■ Work instruction:
All entries below are to be set down again, identical to the source.

[Data extracted from a collection]
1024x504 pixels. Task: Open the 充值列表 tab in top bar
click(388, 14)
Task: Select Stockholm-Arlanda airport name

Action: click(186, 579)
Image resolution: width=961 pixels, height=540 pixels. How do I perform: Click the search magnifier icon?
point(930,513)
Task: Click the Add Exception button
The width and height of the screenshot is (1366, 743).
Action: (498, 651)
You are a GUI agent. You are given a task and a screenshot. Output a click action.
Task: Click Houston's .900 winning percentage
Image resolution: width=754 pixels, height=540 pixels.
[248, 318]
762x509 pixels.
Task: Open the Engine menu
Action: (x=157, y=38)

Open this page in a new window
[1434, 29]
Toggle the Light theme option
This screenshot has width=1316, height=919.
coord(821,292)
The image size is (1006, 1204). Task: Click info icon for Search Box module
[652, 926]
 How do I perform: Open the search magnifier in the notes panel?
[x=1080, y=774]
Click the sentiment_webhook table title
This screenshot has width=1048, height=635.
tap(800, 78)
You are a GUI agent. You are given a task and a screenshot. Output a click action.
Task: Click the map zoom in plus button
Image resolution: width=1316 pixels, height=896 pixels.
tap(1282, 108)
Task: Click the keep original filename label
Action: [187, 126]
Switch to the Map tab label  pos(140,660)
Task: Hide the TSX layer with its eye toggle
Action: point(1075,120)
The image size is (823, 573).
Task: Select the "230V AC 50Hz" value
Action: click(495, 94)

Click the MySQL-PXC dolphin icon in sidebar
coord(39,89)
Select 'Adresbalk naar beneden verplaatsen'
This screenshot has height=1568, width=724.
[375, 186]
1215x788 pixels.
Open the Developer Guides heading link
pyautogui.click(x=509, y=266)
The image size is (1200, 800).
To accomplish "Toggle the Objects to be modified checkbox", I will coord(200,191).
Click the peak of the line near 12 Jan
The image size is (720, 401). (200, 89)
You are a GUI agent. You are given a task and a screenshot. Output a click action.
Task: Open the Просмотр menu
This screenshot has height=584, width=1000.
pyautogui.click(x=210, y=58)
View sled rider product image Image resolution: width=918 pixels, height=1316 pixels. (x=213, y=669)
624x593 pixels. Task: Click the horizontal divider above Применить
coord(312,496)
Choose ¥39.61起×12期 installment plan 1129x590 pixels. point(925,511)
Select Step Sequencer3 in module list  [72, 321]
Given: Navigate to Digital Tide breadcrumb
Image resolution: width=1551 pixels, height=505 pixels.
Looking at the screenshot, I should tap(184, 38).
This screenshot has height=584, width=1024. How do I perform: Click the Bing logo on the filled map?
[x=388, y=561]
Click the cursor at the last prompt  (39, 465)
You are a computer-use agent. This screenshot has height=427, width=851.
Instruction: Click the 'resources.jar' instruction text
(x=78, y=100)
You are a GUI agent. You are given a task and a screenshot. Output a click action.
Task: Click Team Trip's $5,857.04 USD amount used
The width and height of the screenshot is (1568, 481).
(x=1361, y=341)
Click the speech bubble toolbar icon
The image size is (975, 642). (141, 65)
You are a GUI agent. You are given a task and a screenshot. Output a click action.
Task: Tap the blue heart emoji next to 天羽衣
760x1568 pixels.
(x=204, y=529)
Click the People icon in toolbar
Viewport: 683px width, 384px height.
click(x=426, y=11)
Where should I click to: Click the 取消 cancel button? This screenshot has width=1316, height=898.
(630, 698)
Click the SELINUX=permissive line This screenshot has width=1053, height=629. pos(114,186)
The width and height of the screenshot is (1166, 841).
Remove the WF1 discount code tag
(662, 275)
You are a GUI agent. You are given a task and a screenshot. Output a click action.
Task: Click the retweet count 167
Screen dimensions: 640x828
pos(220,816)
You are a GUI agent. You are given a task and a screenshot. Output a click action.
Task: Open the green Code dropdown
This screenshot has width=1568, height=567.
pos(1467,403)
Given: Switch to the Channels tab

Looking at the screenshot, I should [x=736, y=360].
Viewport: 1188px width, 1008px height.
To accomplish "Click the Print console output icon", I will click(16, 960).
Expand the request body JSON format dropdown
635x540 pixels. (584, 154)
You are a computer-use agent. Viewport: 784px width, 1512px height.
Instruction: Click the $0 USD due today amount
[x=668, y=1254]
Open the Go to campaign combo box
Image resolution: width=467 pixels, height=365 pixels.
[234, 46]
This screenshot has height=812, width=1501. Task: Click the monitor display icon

■ Answer for the task:
1024x504 pixels. Task: Open the 充值列表 tab in top bar
click(388, 14)
Task: Select Stockholm-Arlanda airport name

Action: click(186, 579)
Image resolution: width=961 pixels, height=540 pixels. How do I perform: Click the search magnifier icon?
point(930,513)
Task: Click the Add Exception button
The width and height of the screenshot is (1366, 743).
Action: (498, 651)
You are a GUI agent. You are given a task and a screenshot. Output a click action.
Task: Click Houston's .900 winning percentage
Image resolution: width=754 pixels, height=540 pixels.
[248, 318]
762x509 pixels.
Task: Open the Engine menu
Action: (x=157, y=38)

Open this page in a new window
[1434, 29]
Toggle the Light theme option
This screenshot has width=1316, height=919.
coord(821,292)
The image size is (1006, 1204). Task: Click info icon for Search Box module
[652, 926]
 How do I perform: Open the search magnifier in the notes panel?
[x=1080, y=774]
Click the sentiment_webhook table title
This screenshot has width=1048, height=635.
tap(800, 78)
You are a GUI agent. You are given a task and a screenshot. Output a click action.
Task: Click the map zoom in plus button
Image resolution: width=1316 pixels, height=896 pixels.
tap(1282, 108)
Task: Click the keep original filename label
Action: [187, 126]
Switch to the Map tab label  pos(140,660)
Task: Hide the TSX layer with its eye toggle
Action: point(1075,120)
The image size is (823, 573).
Task: Select the "230V AC 50Hz" value
Action: click(495, 94)

Click the MySQL-PXC dolphin icon in sidebar
coord(39,89)
Select 'Adresbalk naar beneden verplaatsen'
This screenshot has height=1568, width=724.
[375, 186]
1215x788 pixels.
Open the Developer Guides heading link
pyautogui.click(x=509, y=266)
The image size is (1200, 800).
To accomplish "Toggle the Objects to be modified checkbox", I will coord(200,191).
Click the peak of the line near 12 Jan
The image size is (720, 401). (200, 89)
You are a GUI agent. You are given a task and a screenshot. Output a click action.
Task: Open the Просмотр menu
This screenshot has height=584, width=1000.
pyautogui.click(x=210, y=58)
View sled rider product image Image resolution: width=918 pixels, height=1316 pixels. (x=213, y=669)
624x593 pixels. Task: Click the horizontal divider above Применить
coord(312,496)
Choose ¥39.61起×12期 installment plan 1129x590 pixels. point(925,511)
Select Step Sequencer3 in module list  [72, 321]
Given: Navigate to Digital Tide breadcrumb
Image resolution: width=1551 pixels, height=505 pixels.
Looking at the screenshot, I should tap(184, 38).
This screenshot has height=584, width=1024. How do I perform: Click the Bing logo on the filled map?
[x=388, y=561]
Click the cursor at the last prompt  (39, 465)
You are a computer-use agent. This screenshot has height=427, width=851.
Instruction: Click the 'resources.jar' instruction text
(x=78, y=100)
You are a GUI agent. You are given a task and a screenshot. Output a click action.
Task: Click Team Trip's $5,857.04 USD amount used
The width and height of the screenshot is (1568, 481).
(x=1361, y=341)
Click the speech bubble toolbar icon
The image size is (975, 642). (141, 65)
You are a GUI agent. You are given a task and a screenshot. Output a click action.
Task: Tap the blue heart emoji next to 天羽衣
760x1568 pixels.
(x=204, y=529)
Click the People icon in toolbar
Viewport: 683px width, 384px height.
click(x=426, y=11)
Where should I click to: Click the 取消 cancel button? This screenshot has width=1316, height=898.
(630, 698)
Click the SELINUX=permissive line This screenshot has width=1053, height=629. pos(114,186)
The width and height of the screenshot is (1166, 841).
Remove the WF1 discount code tag
(662, 275)
You are a GUI agent. You are given a task and a screenshot. Output a click action.
Task: Click the retweet count 167
Screen dimensions: 640x828
pos(220,816)
You are a GUI agent. You are given a task and a screenshot. Output a click action.
Task: Open the green Code dropdown
This screenshot has width=1568, height=567.
pos(1467,403)
Given: Switch to the Channels tab

Looking at the screenshot, I should [x=736, y=360].
Viewport: 1188px width, 1008px height.
To accomplish "Click the Print console output icon", I will click(16, 960).
Expand the request body JSON format dropdown
635x540 pixels. (584, 154)
You are a computer-use agent. Viewport: 784px width, 1512px height.
Instruction: Click the $0 USD due today amount
[x=668, y=1254]
Open the Go to campaign combo box
Image resolution: width=467 pixels, height=365 pixels.
[234, 46]
This screenshot has height=812, width=1501. Task: Click the monitor display icon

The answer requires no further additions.